- **What needs to be done**:
Pick out each line in the rows below that contains the string "cell", and copy those lines.

══ Exercise data

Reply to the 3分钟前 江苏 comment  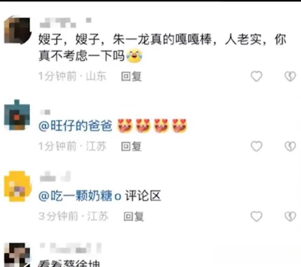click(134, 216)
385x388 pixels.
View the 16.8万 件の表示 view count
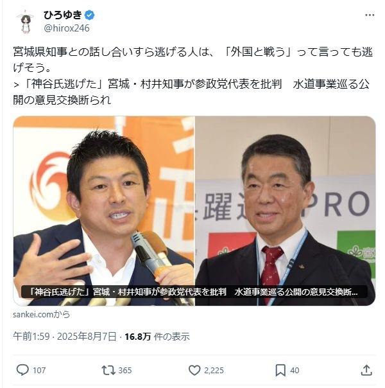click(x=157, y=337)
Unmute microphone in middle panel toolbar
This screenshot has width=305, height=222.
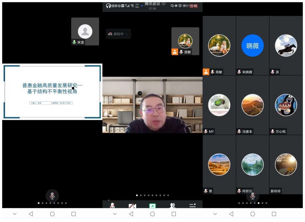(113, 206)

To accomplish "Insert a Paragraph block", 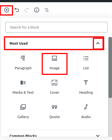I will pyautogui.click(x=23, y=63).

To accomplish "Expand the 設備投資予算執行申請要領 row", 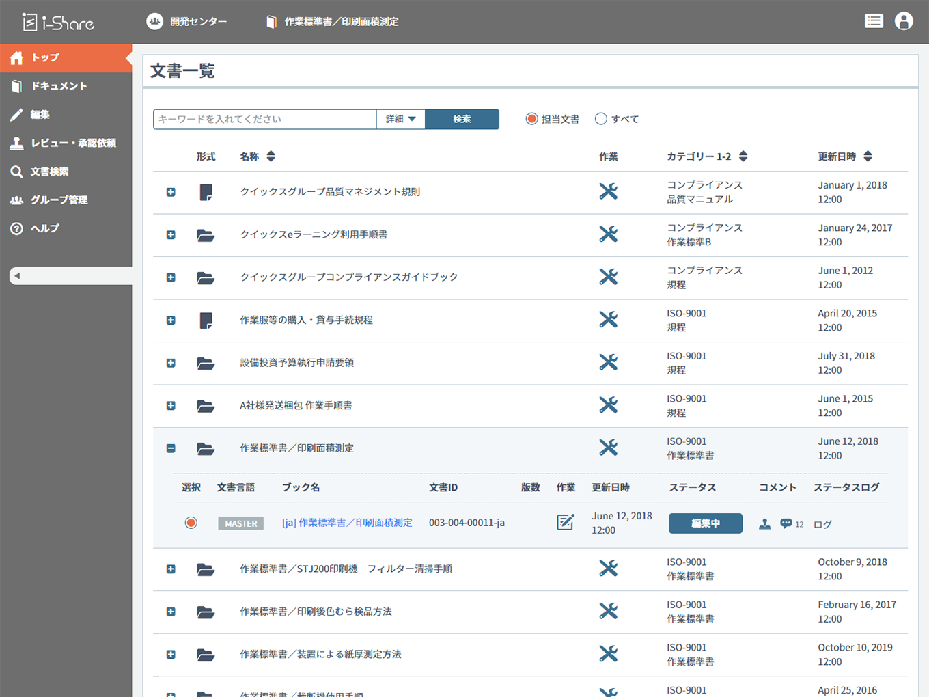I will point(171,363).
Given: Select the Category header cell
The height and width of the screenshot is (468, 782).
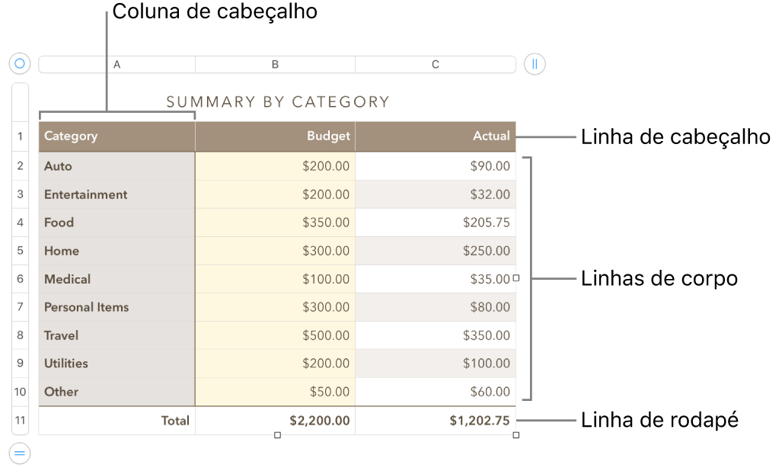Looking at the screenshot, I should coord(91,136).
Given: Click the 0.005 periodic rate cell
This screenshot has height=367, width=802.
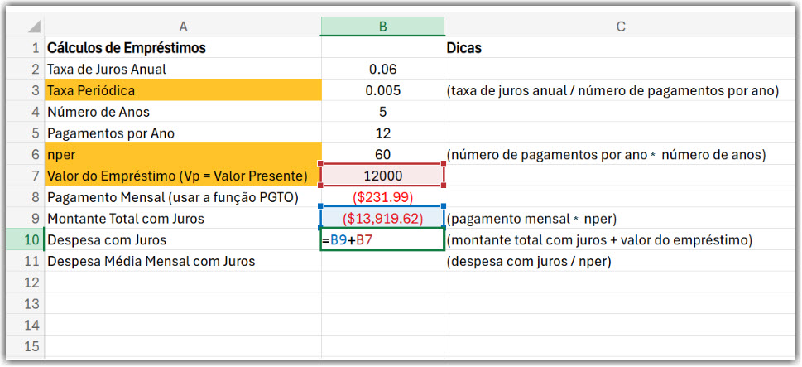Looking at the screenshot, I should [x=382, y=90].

════

- **Written reply**:
Given: Select the Category header cell
Given: Click the 0.005 periodic rate cell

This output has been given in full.